During the fiscal years ended June 30, 2015 and 2014, HJ's reports on the Company's financial statements did not contain an adverse opinion or disclaimer of opinion, and was not qualified or modified as to uncertainty, audit scope or accounting principles, except that the report was modified as to the Company's ability to continue as a going concern. During the fiscal years ended June 30, 2015 and 2014, and the subsequent interim period through December 14, 2015, (i) there were no disagreements between the Company and HJ on any matter of accounting principles or practices, financial statement disclosure or auditing scope or procedure which, if not resolved to the satisfaction of HJ, would have caused HJ to make reference to the subject matter of the disagreement in connection with its report on the Company's financial statements; and (ii) there were no reportable events as described in paragraph (a)(1)(v) of Item 304 of Regulation S-K.

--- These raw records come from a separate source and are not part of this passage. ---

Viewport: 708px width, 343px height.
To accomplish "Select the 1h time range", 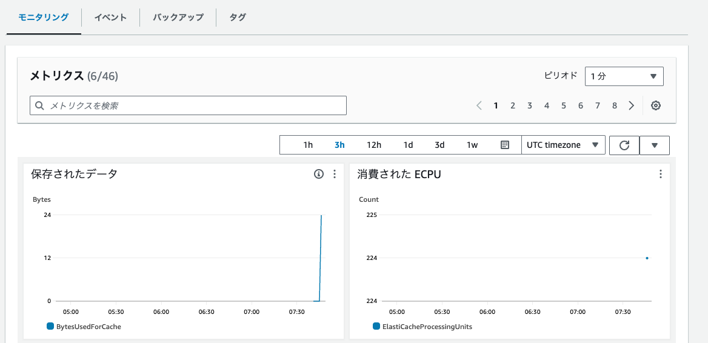I will tap(308, 145).
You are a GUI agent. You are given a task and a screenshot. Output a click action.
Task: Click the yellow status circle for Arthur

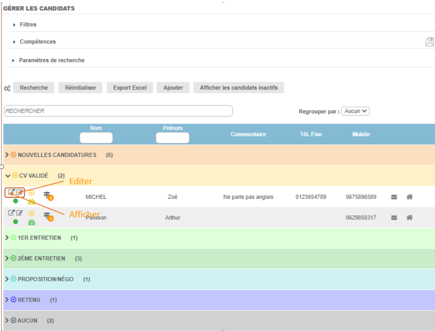[x=32, y=213]
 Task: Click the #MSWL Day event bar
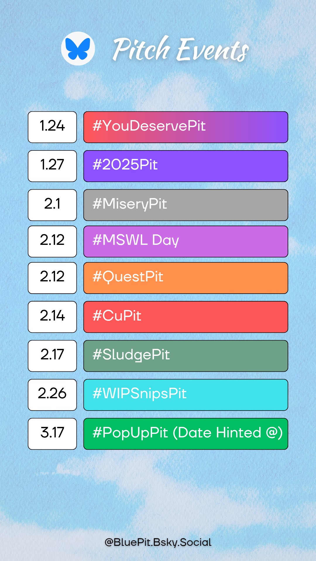point(186,241)
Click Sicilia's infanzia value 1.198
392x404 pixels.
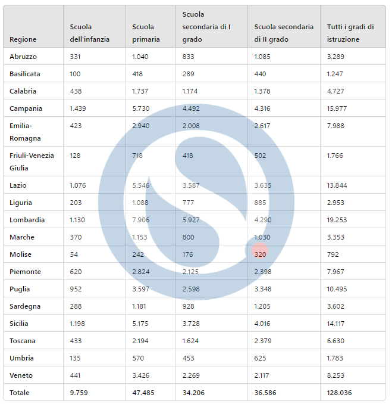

On December 17, 2015 the Company provided HJ with a copy of the disclosures it is making in response to Item 4.01 on this Form 8-K, and has requested that HJ furnish it with a letter addressed to the Securities and Exchange Commission stating whether it agrees with the above statements. A copy of the letter, dated December 17, 2015, is filed as Exhibit 16.1 to this Current Report on Form 8-K.
On December 14, 2015, the Company's Board of Directors approved the engagement of Liggett, Vogt & Webb P.A. ("LVW") as its independent registered public accounting firm for the Company's fiscal year ending June 30, 2016.
During the fiscal years ended June 30, 2015 and 2014, and the subsequent interim period through December 14, 2015, the date of engagement of LVW, the Company did not consult with LVW regarding either (i) the application of accounting principles to a specified transaction, either completed or proposed, or the type of audit opinion that might be rendered on the Company's financial statements; or (ii) any matter that was either the subject of a disagreement (as defined in paragraph (a)(1)(iv) of Item 304 of Regulation S-K and the related instructions thereto) or a reportable event (as described in paragraph (a)(1)(v) of Item 304 of Regulation S-K).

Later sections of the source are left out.